The area between a curve and a reference line
I wrote the program in the previous section so that the default behavior is to compute the area below the reference line Y=0 and above a curve. However, you can use the third argument to specify the value of the reference line. For example, the following statements compute the areas below the lines Y=0.1 and Y=0.2, respectively:
Area01 = AreaBelow(x,y, 0.1); /* reference line Y=0.1 */ Area02 = AreaBelow(x,y, 0.2); /* reference line Y=0.2 */ print Area01 Area02; |
As you would expect, the magnitude of the area increases as the reference line moves up. In fact, you can visualize the area below the line Y=t and the curve as a function of t. Simply, call the AreaBelow function in a loop for a sequence of increasing t values and plot the results:
t = do(-0.7, 1.0, 0.05); AreaUnder = j(1,ncol(t)); do i = 1 to ncol(t); AreaUnder[i] = AreaBelow(x, y, t[i]); end; title "Area Under Reference Line"; call series(t, AreaUnder) label={'Reference Level' 'Area'} grid={x y} xvalues=do(-0.7, 1.0, 0.1); |
The graph shows that the area under the reference line is a monotonic function. If the reference line is below the minimum value of the curve, the area is zero. As you increase t, the area below the line Y=t and the curve increases in magnitude. After the reference line reaches the maximum value along the curve (Y=0.8 for this example), the magnitude of the area increases linearly. It is difficult to see in the graph above, but the curve is actually linear for t ≥ 0.8.
Summary
You can use numerical integration to determine "how much" of a function is negative. If the function is piecewise linear, the integral over the negative intervals can be computed by using the trapezoid rule. This article shows how to compute the area between a reference line Y=t and a piecewise linear curve. When t=0, this is the "negative area" of the curve.

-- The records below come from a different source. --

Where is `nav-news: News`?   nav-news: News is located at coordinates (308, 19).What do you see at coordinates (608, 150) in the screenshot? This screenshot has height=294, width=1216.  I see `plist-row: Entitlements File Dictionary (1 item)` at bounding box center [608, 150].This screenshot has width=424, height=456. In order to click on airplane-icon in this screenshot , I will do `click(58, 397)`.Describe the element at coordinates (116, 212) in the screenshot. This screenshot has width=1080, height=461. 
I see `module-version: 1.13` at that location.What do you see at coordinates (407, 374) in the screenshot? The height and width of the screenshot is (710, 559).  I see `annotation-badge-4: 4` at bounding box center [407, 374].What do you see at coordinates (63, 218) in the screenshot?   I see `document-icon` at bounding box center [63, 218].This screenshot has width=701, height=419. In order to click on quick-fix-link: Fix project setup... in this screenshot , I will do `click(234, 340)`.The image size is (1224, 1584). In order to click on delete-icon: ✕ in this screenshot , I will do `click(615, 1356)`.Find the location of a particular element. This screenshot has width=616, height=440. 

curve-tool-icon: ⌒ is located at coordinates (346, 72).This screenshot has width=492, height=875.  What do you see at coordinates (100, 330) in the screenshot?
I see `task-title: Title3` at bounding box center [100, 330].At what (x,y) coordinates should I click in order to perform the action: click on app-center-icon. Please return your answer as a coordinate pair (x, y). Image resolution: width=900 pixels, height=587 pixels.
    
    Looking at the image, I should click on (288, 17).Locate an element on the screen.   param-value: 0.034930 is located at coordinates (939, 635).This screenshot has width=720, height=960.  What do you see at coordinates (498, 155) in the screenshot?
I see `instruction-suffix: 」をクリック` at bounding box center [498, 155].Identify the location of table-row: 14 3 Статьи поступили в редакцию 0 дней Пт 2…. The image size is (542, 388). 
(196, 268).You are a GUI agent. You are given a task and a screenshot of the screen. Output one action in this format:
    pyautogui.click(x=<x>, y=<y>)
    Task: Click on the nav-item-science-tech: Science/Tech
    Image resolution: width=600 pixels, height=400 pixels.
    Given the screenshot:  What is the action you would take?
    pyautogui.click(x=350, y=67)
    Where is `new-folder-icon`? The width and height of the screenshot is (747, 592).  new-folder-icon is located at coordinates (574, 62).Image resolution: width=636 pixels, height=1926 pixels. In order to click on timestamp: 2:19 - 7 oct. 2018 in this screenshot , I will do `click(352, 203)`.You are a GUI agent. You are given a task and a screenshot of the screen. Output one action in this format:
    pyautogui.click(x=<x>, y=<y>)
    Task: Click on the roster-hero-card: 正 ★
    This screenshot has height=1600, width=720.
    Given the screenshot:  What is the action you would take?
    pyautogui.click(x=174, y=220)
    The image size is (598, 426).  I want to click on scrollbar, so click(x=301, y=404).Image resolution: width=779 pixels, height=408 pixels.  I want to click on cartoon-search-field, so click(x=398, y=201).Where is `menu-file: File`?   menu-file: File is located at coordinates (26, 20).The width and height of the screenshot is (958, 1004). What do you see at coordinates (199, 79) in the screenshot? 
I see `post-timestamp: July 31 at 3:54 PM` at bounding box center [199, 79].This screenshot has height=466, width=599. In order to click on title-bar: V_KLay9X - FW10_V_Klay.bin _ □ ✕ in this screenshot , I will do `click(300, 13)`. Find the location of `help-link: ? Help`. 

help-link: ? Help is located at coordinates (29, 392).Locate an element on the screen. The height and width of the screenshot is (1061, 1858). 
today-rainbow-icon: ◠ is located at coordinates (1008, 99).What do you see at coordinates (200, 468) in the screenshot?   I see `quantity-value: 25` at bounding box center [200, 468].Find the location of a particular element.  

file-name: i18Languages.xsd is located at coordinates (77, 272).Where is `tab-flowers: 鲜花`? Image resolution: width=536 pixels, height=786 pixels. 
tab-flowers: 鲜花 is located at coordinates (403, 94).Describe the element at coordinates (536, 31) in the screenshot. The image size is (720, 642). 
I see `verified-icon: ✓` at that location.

Incidentally, this article is motivated by the same project that inspired me to write about how to test whether a function is monotonically increasing. If a function is monotonically increasing, then its derivative is strictly positive. Therefore, another way to test a function for monotonic increasing is to test whether the derivative is never negative. A way to measure how far a function deviates from being monotonic is to compute the "negative area" for the derivative.